En plagiant Simone de Beauvoir, on pourrait dire qu’ «on ne naît pas tradinette, on le devient». Et le devenir nécessite de suivre la méthode contemplative d’Edith Stein qui, dans son commentaire du De Veritate de saint Thomas d’Aquin, affirmait ceci : «C’est seulement en nous absorbant dans la pensée éternelle que Dieu a sur nous en son Fils de toute éternité, que nous pouvons espérer devenir vraiment nous-mêmes : réaliser le dessein, la vocation divine qui, seule, peut donner un sens, son sens à la vie humaine».

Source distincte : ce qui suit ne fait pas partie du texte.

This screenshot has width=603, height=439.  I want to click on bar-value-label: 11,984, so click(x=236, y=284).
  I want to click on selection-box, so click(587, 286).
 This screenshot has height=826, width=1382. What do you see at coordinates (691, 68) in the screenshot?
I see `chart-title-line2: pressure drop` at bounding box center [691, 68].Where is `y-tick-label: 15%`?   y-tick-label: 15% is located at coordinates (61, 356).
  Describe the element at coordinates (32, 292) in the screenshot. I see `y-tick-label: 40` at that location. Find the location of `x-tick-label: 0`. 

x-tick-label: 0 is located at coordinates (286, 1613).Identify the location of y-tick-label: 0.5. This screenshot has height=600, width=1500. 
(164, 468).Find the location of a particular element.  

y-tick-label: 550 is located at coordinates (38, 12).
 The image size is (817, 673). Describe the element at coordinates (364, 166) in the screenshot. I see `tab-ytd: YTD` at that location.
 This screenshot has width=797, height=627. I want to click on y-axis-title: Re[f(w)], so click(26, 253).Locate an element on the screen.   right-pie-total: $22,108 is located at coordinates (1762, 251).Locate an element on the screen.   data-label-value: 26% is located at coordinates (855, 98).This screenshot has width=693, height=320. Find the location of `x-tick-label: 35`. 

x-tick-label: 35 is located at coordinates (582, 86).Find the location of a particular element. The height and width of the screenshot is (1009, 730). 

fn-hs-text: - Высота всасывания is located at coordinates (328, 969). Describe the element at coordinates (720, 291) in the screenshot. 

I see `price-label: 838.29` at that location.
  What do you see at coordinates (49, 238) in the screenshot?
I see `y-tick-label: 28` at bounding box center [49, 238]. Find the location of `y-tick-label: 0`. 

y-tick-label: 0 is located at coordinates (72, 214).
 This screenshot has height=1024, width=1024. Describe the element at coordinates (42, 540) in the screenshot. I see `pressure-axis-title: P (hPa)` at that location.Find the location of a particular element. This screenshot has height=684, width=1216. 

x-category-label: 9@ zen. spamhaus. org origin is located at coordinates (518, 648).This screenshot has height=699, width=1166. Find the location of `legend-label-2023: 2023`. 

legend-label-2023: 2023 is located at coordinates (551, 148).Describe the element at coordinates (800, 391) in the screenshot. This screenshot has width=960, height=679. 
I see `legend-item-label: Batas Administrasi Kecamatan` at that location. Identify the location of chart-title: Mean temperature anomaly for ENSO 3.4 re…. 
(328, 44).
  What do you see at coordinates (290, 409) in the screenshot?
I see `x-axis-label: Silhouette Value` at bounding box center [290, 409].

Vous allez me dire : mais quelle est l’ «idée» de la tradinette que la réalité médiocre nous empêche de discerner ? Nous ne voyons que des jeunes filles sèches, idiotes, intéressées, ou qui font la gueule. Cette «idée», son nom par lequel nous la qualifions (et qui n’a rien de fortuit, d’adventice ou d’arbitraire), son nom la recèle… Tradinette… c’est un nom aux sonorités enivrantes et qui connote la légèreté, la grâce joyeuse, la douceur aimante, le dévouement et la tendresse. Appelée à illuminer la piété chrétienne, à devenir une «sentinelle de l’invisible» (Jean-Paul II), elle s’est dérobée à la vocation, à la destinée incluses dans son nom. Elle a honteusement déserté.
«Nomen est omen» disait la sagesse antique : le nom est un présage. Le nom, au-delà de la succession des sons, du langage articulé, c’est la quiddité, l’essence distinctive d’un être ou d’une chose et puisque l’agir suit l’être, la destinée, le devenir. Adam en nommant les animaux dans la Genèse a comme fixé leur essence. C’est pourquoi, «quel que soit le nom donné par l'homme à tout être vivant, c'est ce nom-là que cet être porte» (Gen, 2-19). Assujettie au nom que nous lui avons imposé et qui est comme le gage de sa déification, la tradinette est acculée à cette alternative : soit fuir, trahir, mentir, soit accomplir sa destinée, «devenir ce qu’elle est».

29/12/2008
Sombreval






1.Posté par Pierre le 24/01/2009 22:55
Sombreval, nouveau monsieur Keuner...

Quand Monsieur K. aimait quelqu'un

"Que faites-vous" demanda-t-on à monsieur K., "quand vous aimez quelqu'un?"
"J'ébauche un portrait de lui", dit monsieur K., "et je prends soin qu'il lui ressemble."
"Qui? le portrait?" "Non", dit monsieur K., "ce quelqu'un."

2.Posté par Jean Gourgue le 30/08/2009 16:37
On peut citer Dostoïevski pour compléter Soloviev : "Aimer un être, c'est le voir comme Dieu a voulu qu'il soit."